À qui profite le déni ? En l’espèce, à l’ambition politique et aux actionnaires des multinationales. Le mois dernier, ils se sont illustrés en virant le PDG de Danone ! Motif : il mettait trop de nature et de social dans son management. Éjecté sans ménagement parce que ces avares réclament 15 % de bénéfice sur chaque yaourt vendu. Quoi qu’il en coûte, et qu’importe si à l’autre bout de la chaîne, l’éleveur se balance au bout d’une corde. Même supplice pour la méthanisation, censée constituer un complément de revenu pour les agriculteurs, mais qui finalement les entraîne dans un cercle vicieux : cultiver plus pour produire plus de gaz…
ET SI ON REVENAIT À LA RAISON ?
Le développement irraisonnable de la méthanisation pourrait être vu comme un écocide au regard des nombreux accidents et des projets pharaoniques ; un écocide étant, selon le Larousse, une « grave atteinte portée à l’environnement, entraînant des dommages majeurs à un ou plusieurs écosystèmes, et pouvant aboutir à leur destruction. » D’autant plus quand l’atteinte est portée en totale connaissance de cause.

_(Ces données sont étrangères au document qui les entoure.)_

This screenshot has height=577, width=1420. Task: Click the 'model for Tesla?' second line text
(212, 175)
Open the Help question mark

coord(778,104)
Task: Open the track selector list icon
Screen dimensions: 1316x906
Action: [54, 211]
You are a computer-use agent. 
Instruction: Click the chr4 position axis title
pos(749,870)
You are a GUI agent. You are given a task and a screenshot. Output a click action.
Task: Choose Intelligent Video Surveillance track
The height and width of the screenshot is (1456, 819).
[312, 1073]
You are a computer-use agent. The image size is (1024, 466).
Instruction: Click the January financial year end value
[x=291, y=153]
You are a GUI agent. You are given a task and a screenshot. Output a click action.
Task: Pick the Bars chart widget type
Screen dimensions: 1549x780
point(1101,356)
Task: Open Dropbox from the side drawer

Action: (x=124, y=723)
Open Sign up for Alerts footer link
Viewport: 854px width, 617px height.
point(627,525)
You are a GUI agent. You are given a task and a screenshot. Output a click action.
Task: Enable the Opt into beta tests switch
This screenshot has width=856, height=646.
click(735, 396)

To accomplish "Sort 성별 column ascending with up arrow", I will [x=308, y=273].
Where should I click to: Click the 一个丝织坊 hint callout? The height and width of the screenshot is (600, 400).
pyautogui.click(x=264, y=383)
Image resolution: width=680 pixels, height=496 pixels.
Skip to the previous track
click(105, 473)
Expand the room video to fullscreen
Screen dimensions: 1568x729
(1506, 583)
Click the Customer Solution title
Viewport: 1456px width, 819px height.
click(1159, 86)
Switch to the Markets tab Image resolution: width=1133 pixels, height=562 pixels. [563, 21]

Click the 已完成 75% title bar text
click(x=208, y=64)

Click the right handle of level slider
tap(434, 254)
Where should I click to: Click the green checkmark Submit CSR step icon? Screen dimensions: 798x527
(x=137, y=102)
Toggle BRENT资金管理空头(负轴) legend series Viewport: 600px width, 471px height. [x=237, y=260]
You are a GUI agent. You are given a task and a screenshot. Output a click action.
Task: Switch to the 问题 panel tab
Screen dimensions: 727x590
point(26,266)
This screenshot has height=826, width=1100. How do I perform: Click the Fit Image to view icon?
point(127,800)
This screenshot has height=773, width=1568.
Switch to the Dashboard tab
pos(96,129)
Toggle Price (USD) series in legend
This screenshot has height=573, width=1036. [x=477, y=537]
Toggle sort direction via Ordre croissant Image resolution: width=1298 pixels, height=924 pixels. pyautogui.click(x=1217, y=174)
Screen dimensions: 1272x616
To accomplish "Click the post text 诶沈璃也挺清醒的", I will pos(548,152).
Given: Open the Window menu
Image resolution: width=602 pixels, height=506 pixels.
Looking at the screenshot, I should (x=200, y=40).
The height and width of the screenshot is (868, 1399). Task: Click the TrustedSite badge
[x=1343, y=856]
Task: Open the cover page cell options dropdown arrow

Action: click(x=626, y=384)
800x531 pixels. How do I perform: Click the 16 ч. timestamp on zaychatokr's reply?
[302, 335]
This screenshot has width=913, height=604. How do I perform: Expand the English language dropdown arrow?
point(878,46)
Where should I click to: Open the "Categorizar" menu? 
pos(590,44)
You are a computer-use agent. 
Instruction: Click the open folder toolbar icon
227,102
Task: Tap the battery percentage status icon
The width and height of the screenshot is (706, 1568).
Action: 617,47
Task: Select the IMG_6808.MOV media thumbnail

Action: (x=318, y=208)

Même si nous avons mis la charrue avant les bœufs, qui nous empêche de stopper l’attelage pour le remettre dans le bon sens ? Aussi, mesdames messieurs les politiques, pourquoi ne pas décider d’un moratoire pour expertiser de fond en comble la méthanisation agricole et voir s’il s’agit d’une solution durable pour nos sols nourriciers et l’agriculture française ou d’une technologie mortifère ?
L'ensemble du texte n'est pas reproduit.